Philadelphia’s own Samuel R. Delaney is known for science fiction novels such as Tales of Nevèrÿon, Through The Valley of the Nest of Spiders, Babel-17, and the brutal and controversial dystopian novel Hogg. But he also writes critical explorations about the genre of science fiction, as well as memoirs and musings about his own un-pigeonholeable identity (he is a very light-skinned son of Harlem, a gay man who had been polyamorously married to the lesbian poet Marilyn Hacker, and a Temple University professor who entered into a romance with a homeless book vendor, an experience he recounted in the graphic novel memoir Bread and Wine: An Erotic Tale of New York).
Philadelphia’s other pioneer of Afrofuturism (a combination style/philosophy that imagines a future shaped by the African Diaspora experience) is the visionary jazz composer and poet Sun Ra. As the bandleader of the Sun Ra Arkestra—and as a self-declared alien from Saturn—he combined his love of Flash Gordon, Egyptian mythology, and mystical philosophy into a unique big-band jazz style he called "Cosmic Swing". While most known for albums like Space is the Place (the soundtrack to the film of the same name), he was also a poet and writer of manifestos, and his Arkestra continues to perform to this day.
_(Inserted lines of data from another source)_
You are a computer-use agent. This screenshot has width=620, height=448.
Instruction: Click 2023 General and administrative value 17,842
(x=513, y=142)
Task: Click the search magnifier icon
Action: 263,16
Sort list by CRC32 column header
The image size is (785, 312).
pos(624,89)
And what about that thwarted scheme to stack the Hugo deck against science fiction writers of color? It couldn't stop N.K. Jemisin, who in 2018 became the first writer to win the Hugo award three years in a row when the third part of her Broken Earth series The Stone Sky nabbed that historic win. Jemisin, who wrote her debut novel The Hundred Thousand Kingdoms in a fit of pique after her previous manuscript didn't sell to big publishers because it was "too Black" is one of the most exciting new science fiction writers of any color – and she’s just one of a vanguard of emerging, game-changing voices like Nisi Shawl, Nnedi Okorafor, and Tananarive Due, who are also expanding the realm of speculative fiction. (Nnedi Okorafor has also branched out into writing graphic novels, including Black Panther: Long Live The King.)
If all this has whetted a craving for more about the African-American sci-fi connection and the possibilities of Afrofuturism, check out the anthologies Dark Matter: A Century of Speculative Fiction, (containing stories by Walter Mosley, Jewelle Gomez, Steven Barnes, and more) and Mothership: Tales From Afrofuturism and Beyond (with tales from Victor LaValle, Ibi Zoboi, and Carmen Maria Machado). We've also got a primer on Afrofuturism, and let's not forget Philly's own LAAB – a culture journal in graphic novel form, whose first issue is all about Afrofuturism, and the revolutionary speculative arts collective Metropolarity, headed up by Alex Smith (who was a guest at our annual Comic Con last year).
And if you’d like to join the community of Philly-based speculative fiction writers, the Free Library hosts a monthly World Builder’s Author Training Series writers group hosted by our resident fiction writer (and inclusivity advocate) Tee Quakhaan. For more details please contact Tee at quakhaant@freelibrary.org.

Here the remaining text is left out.